= Beginning of Section =

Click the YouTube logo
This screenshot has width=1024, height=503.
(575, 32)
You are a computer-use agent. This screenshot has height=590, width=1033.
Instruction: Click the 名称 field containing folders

= End of Section =

-- EXERCISE DESCRIPTION --
Retype each record exactly, leaving nothing out.

-- WRITTEN ANSWER --
Click the YouTube logo
This screenshot has width=1024, height=503.
(575, 32)
You are a computer-use agent. This screenshot has height=590, width=1033.
Instruction: Click the 名称 field containing folders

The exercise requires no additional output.